Le couple Besson divorce. Pour protéger son fils d'un père qu'elle accuse de violences, Miriam en demande la garde exclusive. La juge en charge du dossier accorde une garde partagée au père qu'elle considère bafoué. Pris en otage entre ses parents, Julien va tout faire pour empêcher que le pire n'arrive.

Critique

Xavier Legrand, qui signe ici un premier long-métrage hors du commun, jette les fondations de Jusqu’à la garde en édifiant avec un luxe infini de détails la plus ordinaire des situations : le règlement d’un divorce entre une femme et un homme. Une heure et demie plus tard, le film aura cheminé le long d’un mystérieux passage du Nord-Ouest, qui mène de la vie de tous les jours jusqu’aux figures les plus terrifiantes, les plus ­profondément ancrées dans nos mémoires et nos imaginations – du quotidien à la tragédie.

(...) C’est là que Xavier ­Legrand opère avec autant d’habileté que de sensibilité le basculement qui force le regard du spectateur à faire le point sur ce qui se passe à l’écran. Les ambiguïtés que l’on pouvait discerner laissent place à des contours très nettement dessinés : comme dans les contes, comme dans les tragédies, il y a la maison et ceux qu’elle abrite, la femme et les enfants, et – au dehors – une menace qui se fait de plus en plus oppressante, l’homme qui ne veut pas renoncer à sa puissance.

Ce processus est un peu ralenti par une digression consacrée à ­Joséphine, la fille, qui veut à tout prix échapper à la cellule familiale, au risque de reconstruire le piège qui s’est refermé sur sa mère. C’est la seule occasion où Jusqu’à la garde perd son caractère d’épure.
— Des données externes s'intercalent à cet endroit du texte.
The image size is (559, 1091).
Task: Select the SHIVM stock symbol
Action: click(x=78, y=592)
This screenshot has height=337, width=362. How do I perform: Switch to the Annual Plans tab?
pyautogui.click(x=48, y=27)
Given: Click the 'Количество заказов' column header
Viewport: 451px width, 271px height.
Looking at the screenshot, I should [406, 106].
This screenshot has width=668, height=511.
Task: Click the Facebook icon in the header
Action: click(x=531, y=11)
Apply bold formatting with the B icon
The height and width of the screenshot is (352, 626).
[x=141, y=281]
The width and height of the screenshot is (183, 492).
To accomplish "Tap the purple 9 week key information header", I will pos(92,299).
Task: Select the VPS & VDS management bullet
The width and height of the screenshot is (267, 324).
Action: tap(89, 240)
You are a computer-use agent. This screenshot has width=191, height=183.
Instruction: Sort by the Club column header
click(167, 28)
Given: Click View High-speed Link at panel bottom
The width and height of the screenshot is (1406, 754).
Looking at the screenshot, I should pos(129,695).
Au cours des deux moments que Julien et son père passent ensemble, l’enchaînement des présages de la catastrophe à venir se fait inexorable. Le dernier acte se joue autour de la fête d’anniversaire de Joséphine, une célébration entachée par la présence, à l’extérieur de la salle, de celui dont on ne peut plus ignorer la capacité de destruction. Le malaise du début, qui ressemblait à celui que l’on peut éprouver à observer la souffrance d’inconnus, s’est transformé en l’une des formes de terreur que peut produire le ­cinéma : celle qui fait espérer la déflagration – pour qu’on en finisse – tout en tremblant pour ceux et celles à qui la conduite du récit nous a attachés.
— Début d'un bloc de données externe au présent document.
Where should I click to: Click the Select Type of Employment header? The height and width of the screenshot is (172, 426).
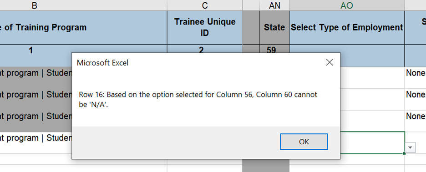click(x=347, y=27)
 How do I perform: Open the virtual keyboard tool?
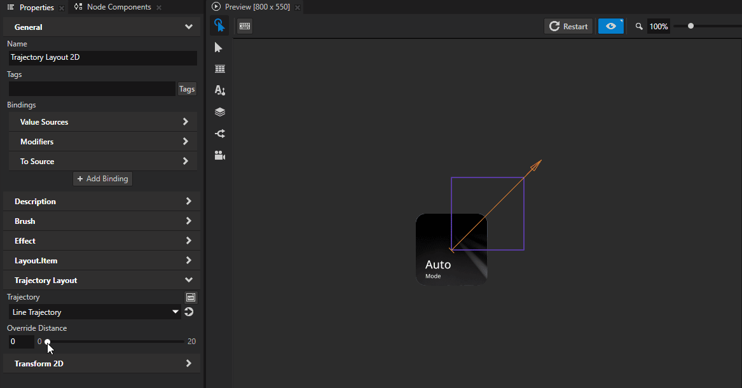click(244, 25)
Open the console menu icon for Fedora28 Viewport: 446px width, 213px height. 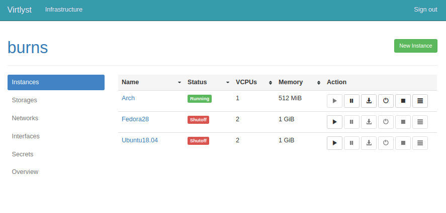(420, 122)
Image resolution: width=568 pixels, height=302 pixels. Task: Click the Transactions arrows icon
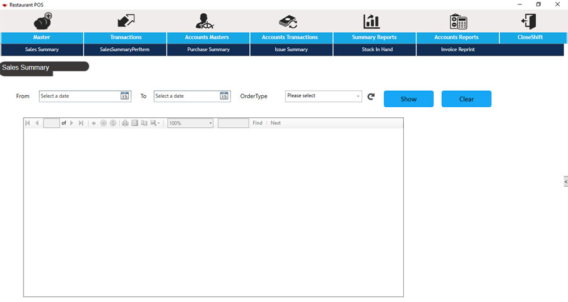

Cette habileté ne relève pas de la manipulation. Une seconde vision de Jusqu’à la garde (et le film en vaut vraiment la peine) révèle que, si l’on a été surpris, on n’aurait pas dû l’être. On voit alors les indices que – à l’instar de la magistrate du premier acte – l’on peut avoir négligés. On se rend compte alors que Xavier Legrand a mis en scène l’aveuglement et ses conséquences.